WHAT IS NEEDED => Write out the records that appear below, verbatim and complete, but without pictures.
-- -- --
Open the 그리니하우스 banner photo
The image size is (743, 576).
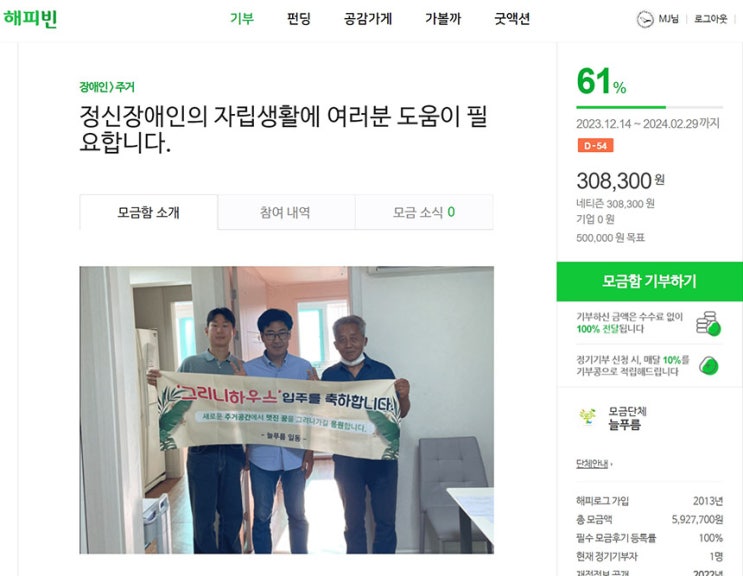coord(286,410)
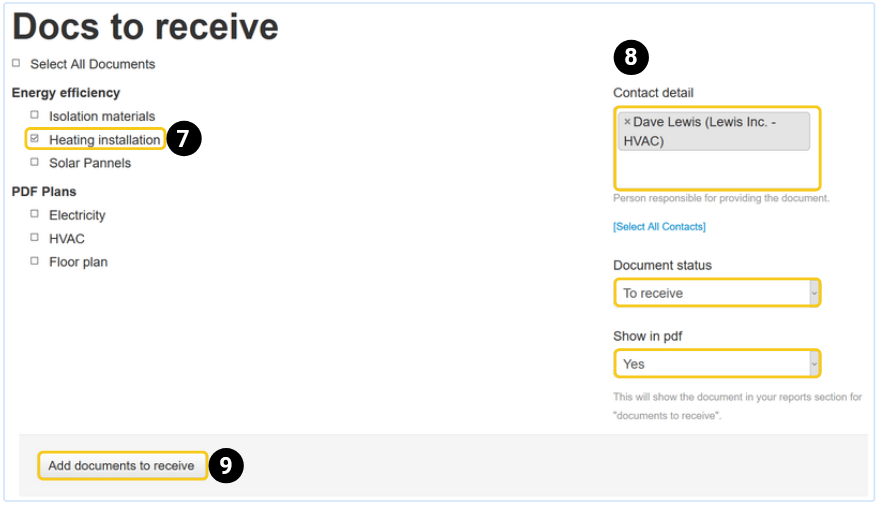Click the Document status dropdown arrow
Viewport: 880px width, 507px height.
click(x=813, y=293)
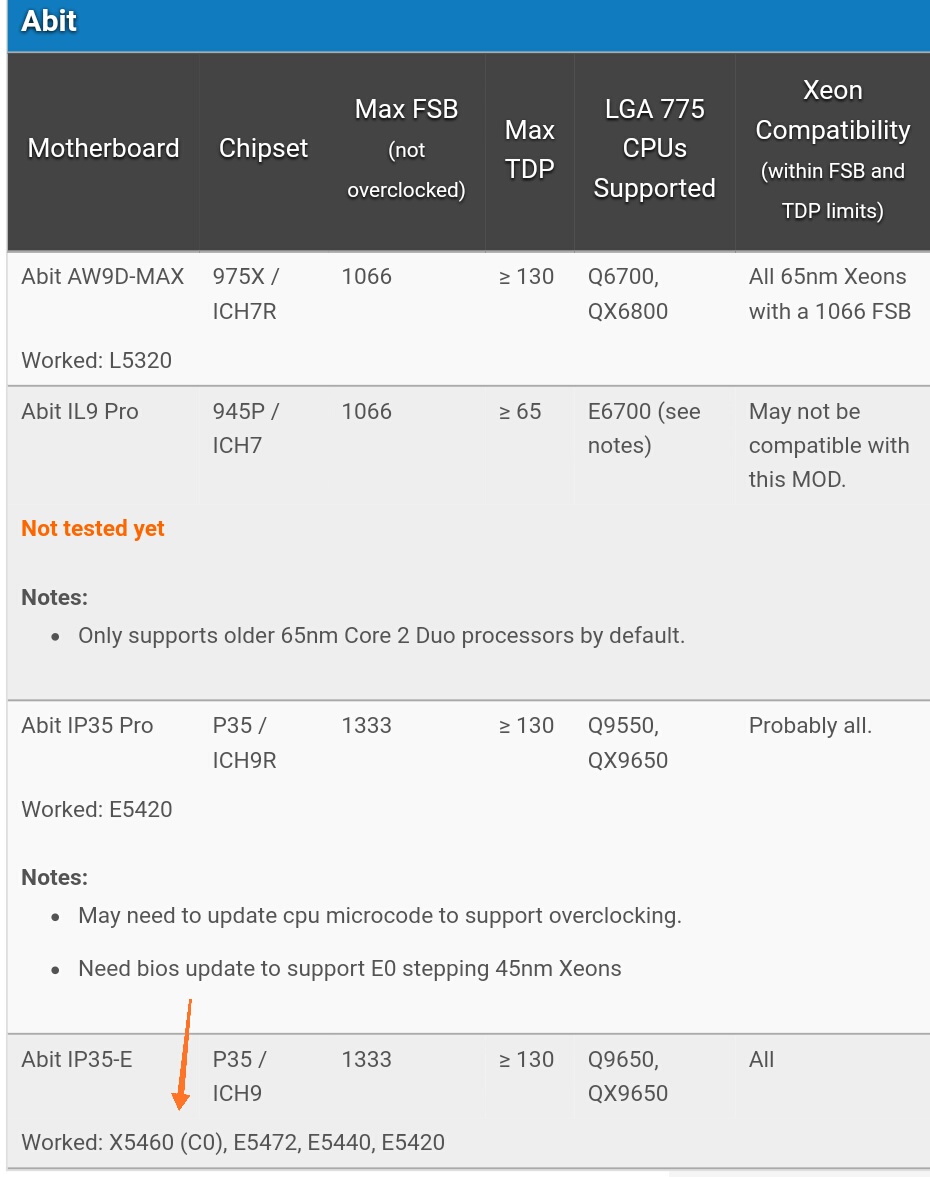Click the Max TDP column header
The width and height of the screenshot is (930, 1177).
529,149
-- -- --
SOLUTION TO THE EXERCISE =>
Open the 그리니하우스 banner photo
The image size is (743, 576).
coord(286,410)
Click the Document status dropdown arrow
Viewport: 880px width, 507px height.
click(x=813, y=293)
Click the Max TDP column header
The width and height of the screenshot is (930, 1177).
529,149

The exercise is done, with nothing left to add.